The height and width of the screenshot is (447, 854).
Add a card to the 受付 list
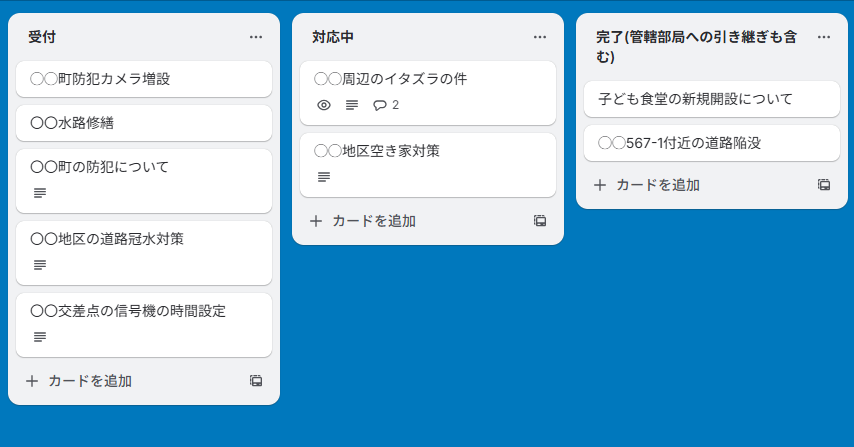79,381
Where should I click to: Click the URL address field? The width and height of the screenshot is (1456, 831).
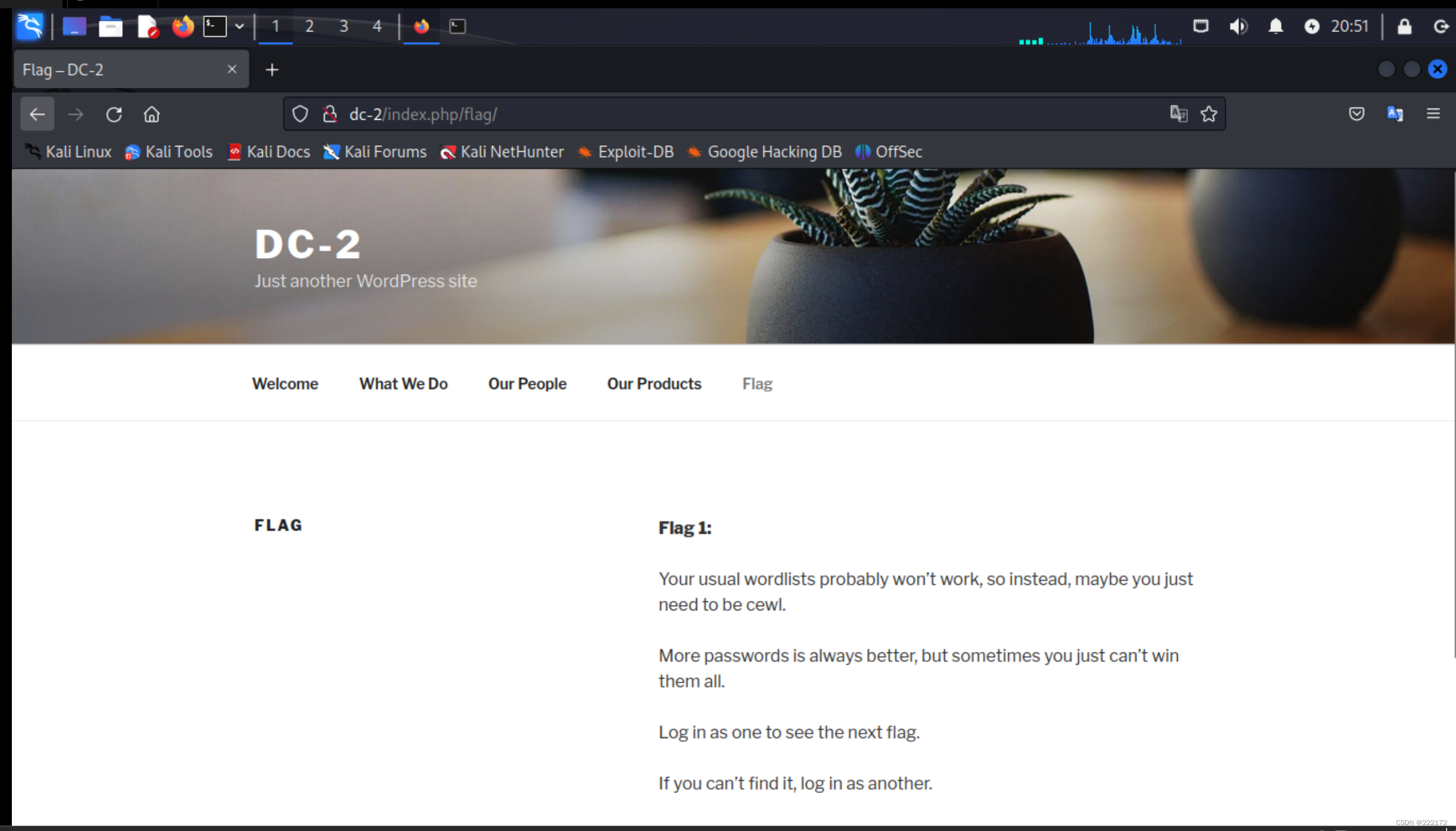pos(712,114)
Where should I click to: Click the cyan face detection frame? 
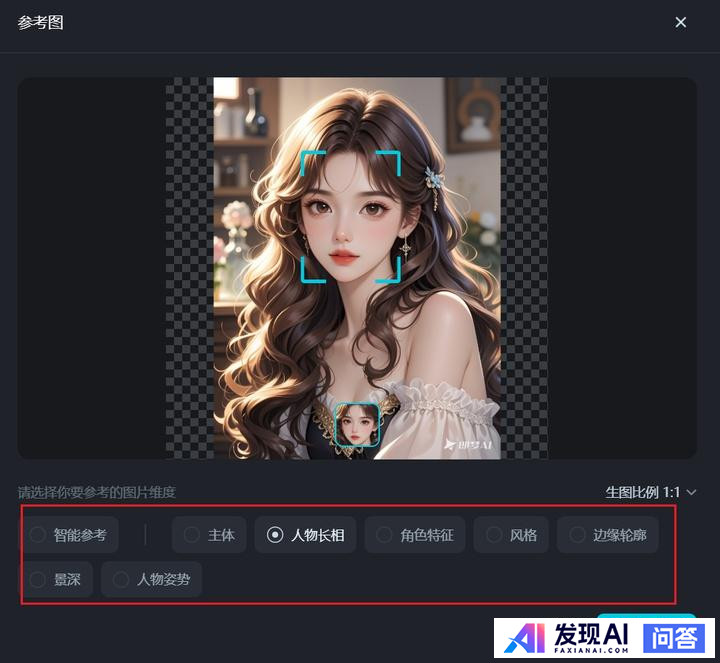(351, 216)
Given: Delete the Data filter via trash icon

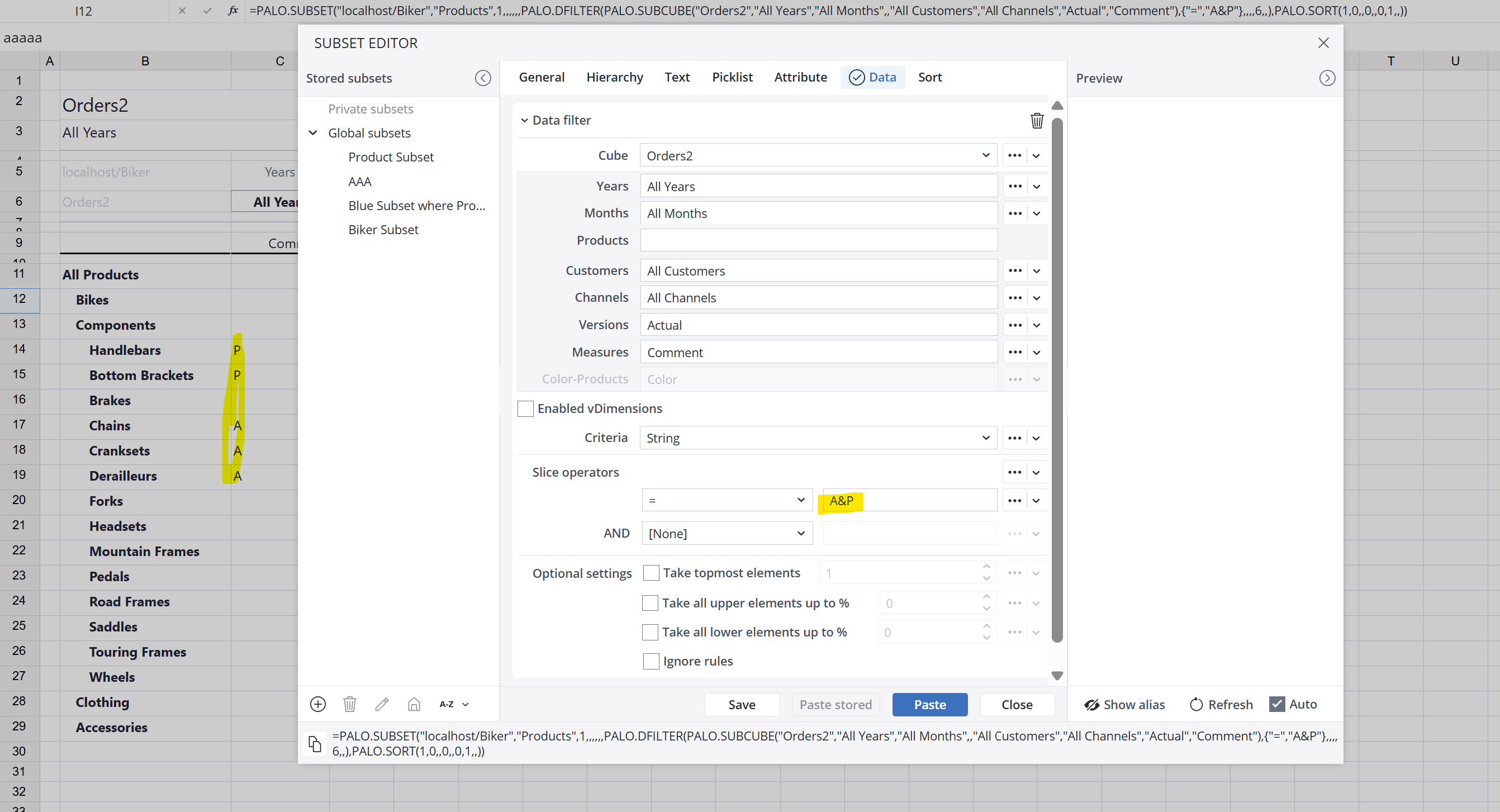Looking at the screenshot, I should [x=1037, y=121].
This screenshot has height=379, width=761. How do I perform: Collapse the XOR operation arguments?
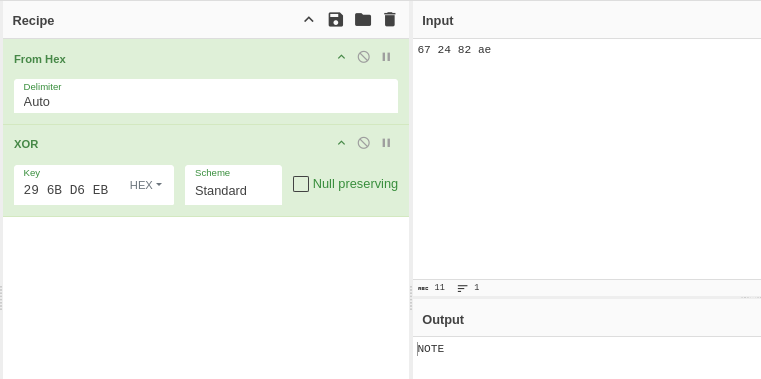click(341, 143)
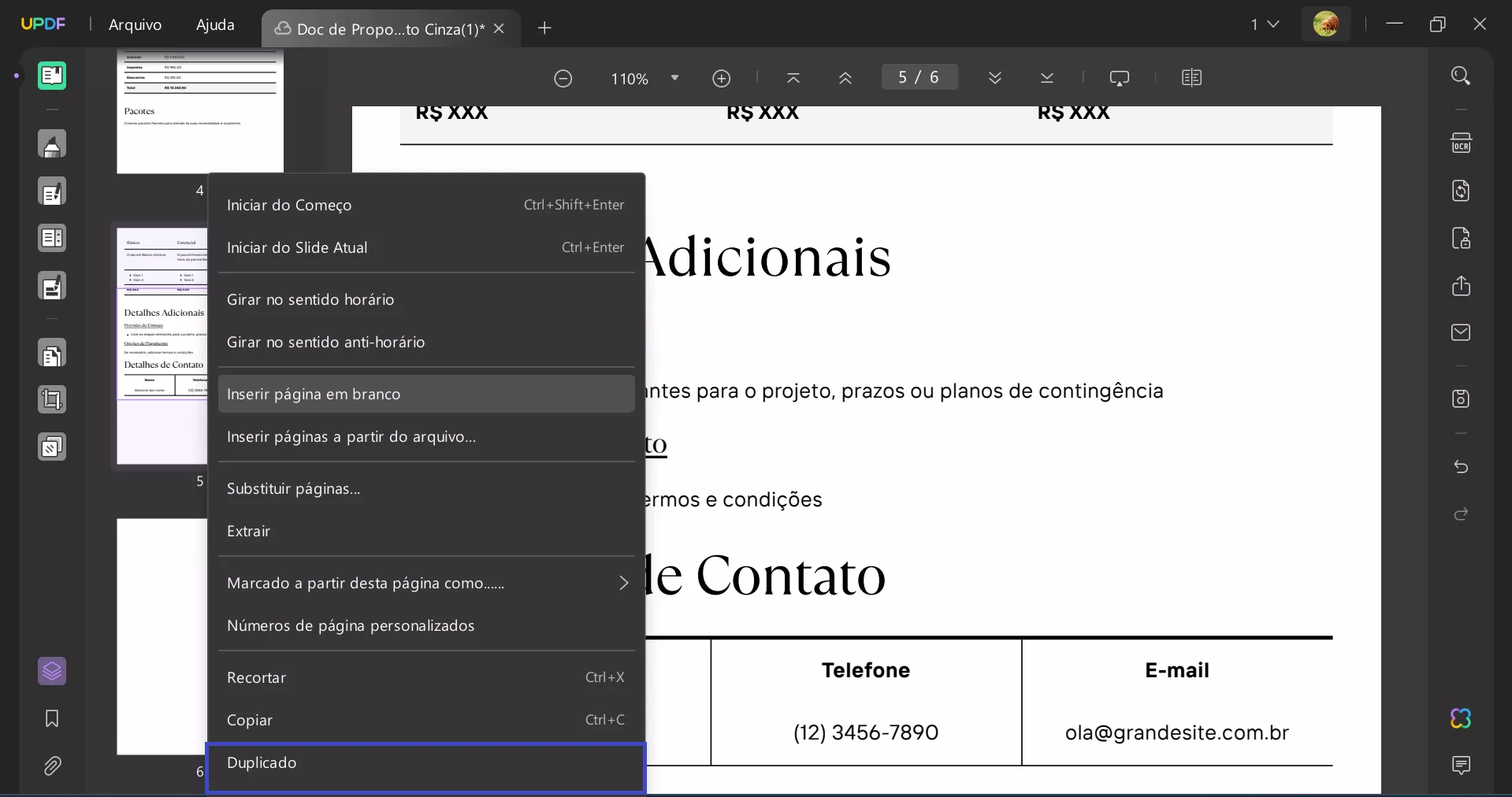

**任务要求**. 逐字引述上面的整个列表，答案里略去所有图片。

**完整答案**.
The height and width of the screenshot is (447, 854).
Add a card to the 受付 list
79,381
Where should I click to: Click the URL address field? The width and height of the screenshot is (1456, 831).
pos(712,114)
Where should I click to: Click the cyan face detection frame? 
(351, 216)
Given: Delete the Data filter via trash icon

Looking at the screenshot, I should [x=1037, y=121].
This screenshot has height=379, width=761. How do I perform: Collapse the XOR operation arguments?
click(341, 143)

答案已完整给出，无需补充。